Chandigarh, July 3 (IANS) A convicted legislator in Punjab has been allowed by the Election Commission (EC) to vote in the July 19 presidential election.
An Election Commission spokesman clarified Tuesday that legislator Jagir Kaur, who was convicted in March this year in a case pertaining to the mysterious death of her daughter in April 2000, could cast her vote in the presidential election.
A legislator of the ruling Shiromani Akali Dal, Jagir Kaur is at present lodged in the Kapurthala jail, 200 km from here. She was a cabinet minister in the Parkash Singh Badal government when she was convicted. She was forced to resign following the verdict of the Central Bureau of Investigation (CBI) special court in Patiala.
The EC spokesperson clarified that section 8(4) of Representation of People Act, 1951, reads: “Notwithstanding anything [in sub-section (2) or sub-section (3)], a disqualification under either sub-section shall not, in the case of a person who on the date of the conviction is a Member of Parliament or Legislature of a State, take effect until three months have elapsed from that date or if within that period an appeal or application for revision is brought in respect of the conviction or the sentence until that appeal or application is disposed off by the court.”
He said: “Jagir Kaur was a sitting legislator in the Punjab assembly on the date (March 30, 2012) of her conviction by the competent court and she has appealed against the said conviction in the Punjab and Haryana High Court, which has not yet been disposed of by the said court, the saving clause of above mentioned section is attracted in her case and she is not disqualified yet and continues to be a Member of Legislative Assembly of Punjab. Thus, she is entitled to vote in ensuing Presidential Election.”
He said that if she is confined in a prison because of her above conviction, she can vote only in person, at the polling station and not by postal ballot. He said that for this purpose, she would have to seek and obtain permission on her own from the competent court.

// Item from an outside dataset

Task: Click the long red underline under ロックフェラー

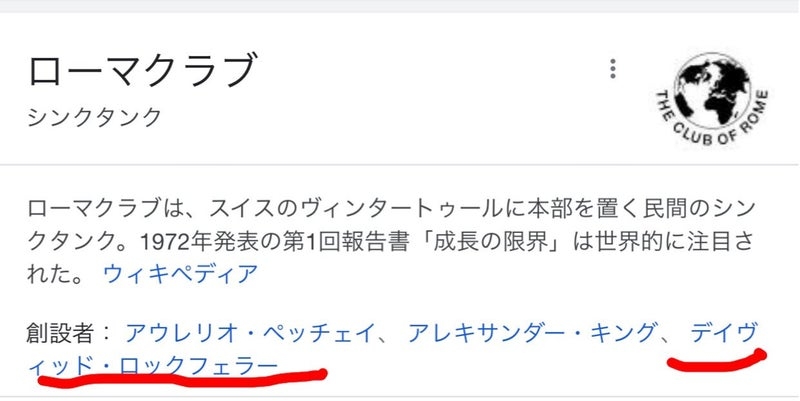Action: pyautogui.click(x=181, y=380)
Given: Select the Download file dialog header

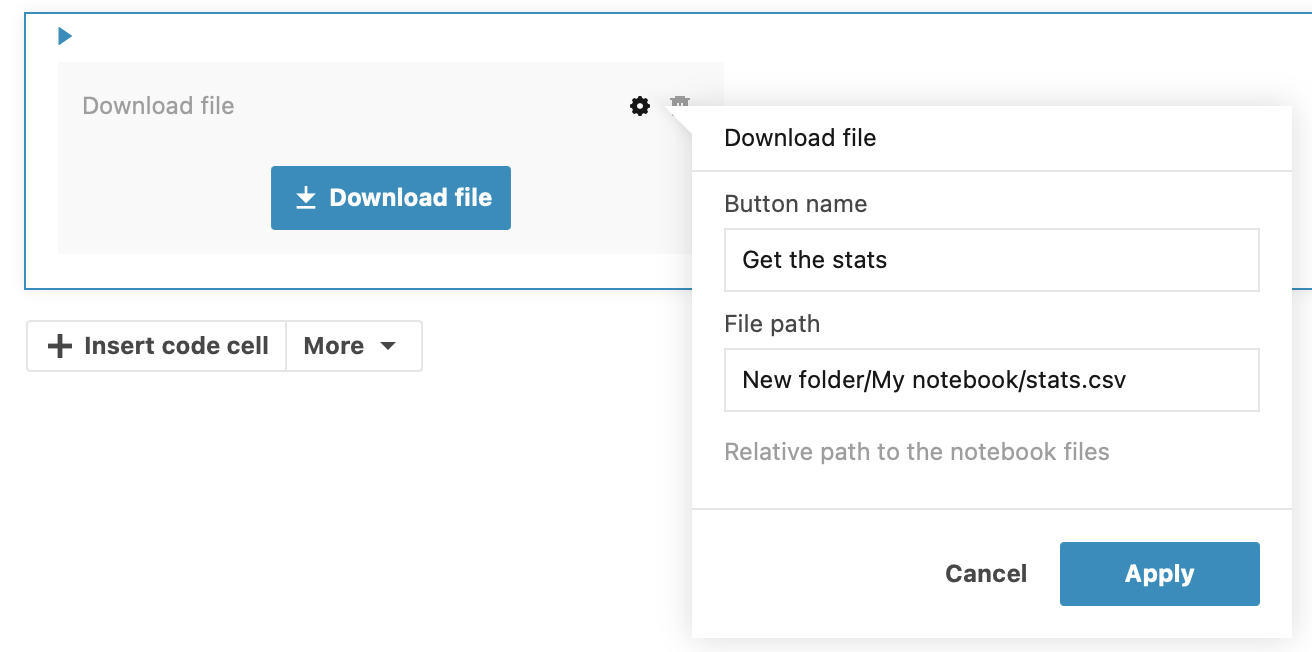Looking at the screenshot, I should [x=799, y=138].
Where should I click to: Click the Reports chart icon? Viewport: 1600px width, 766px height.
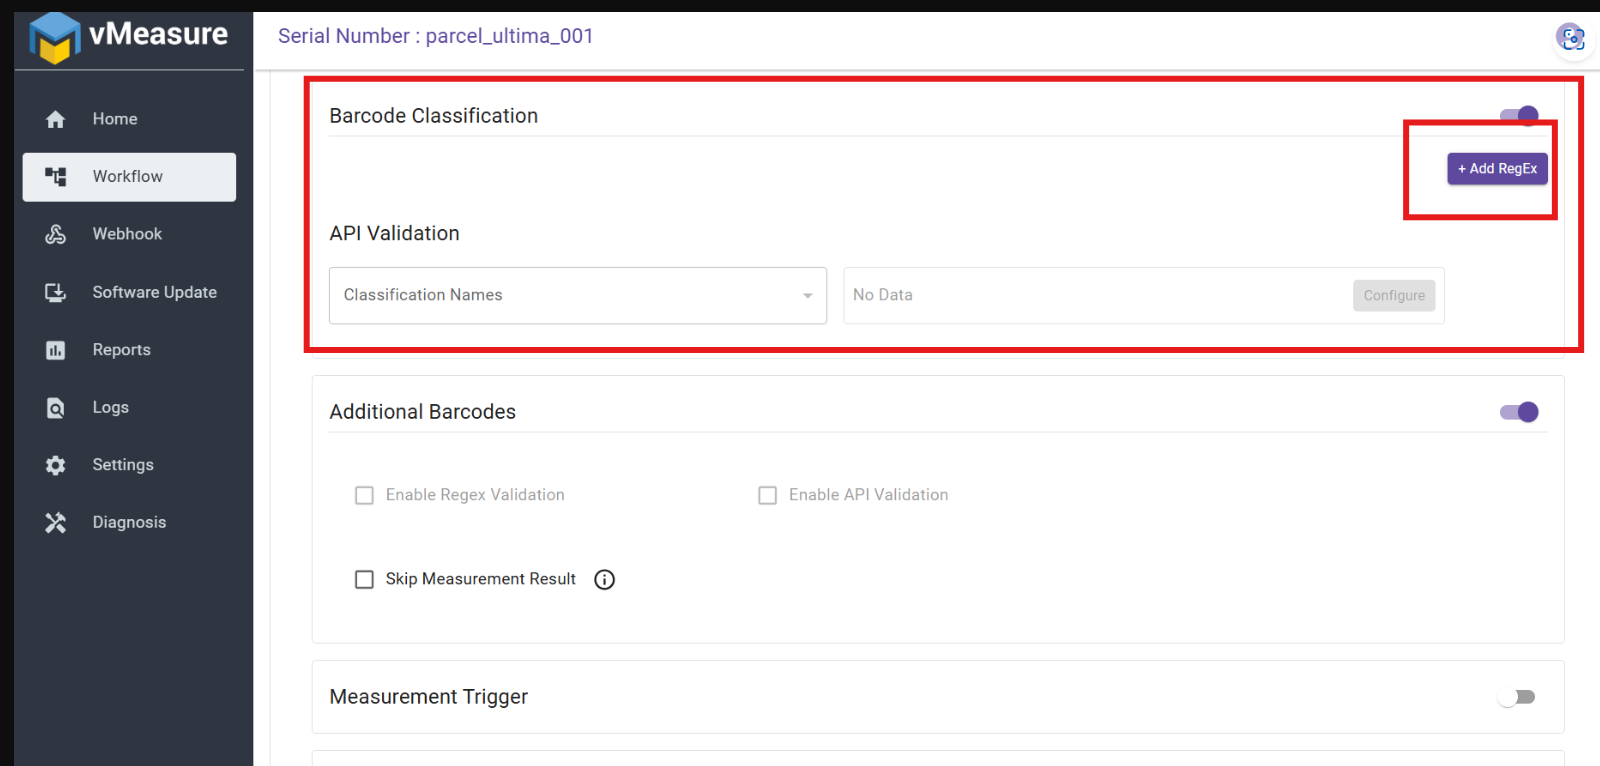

Jagir Kaur, who was handling the rural water supply and sanitation and defence services portfolio, was forced to resign in March this year after the CBI court convicted and sentenced her to five years’ rigorous imprisonment on counts of forcible abortion, wrongful confinement, abduction and criminal conspiracy.
Her daughter Harpreet had died under mysterious circumstances April 2000. The young woman had angered her mother and other family members by secretly marrying a youth, Kamaljit Singh, who belonged to a lower caste.
Jagir Kaur had been a president of the Shiromani Gurdwara Parbandhak Committee (SGPC), the mini-parliament of the Sikh religion.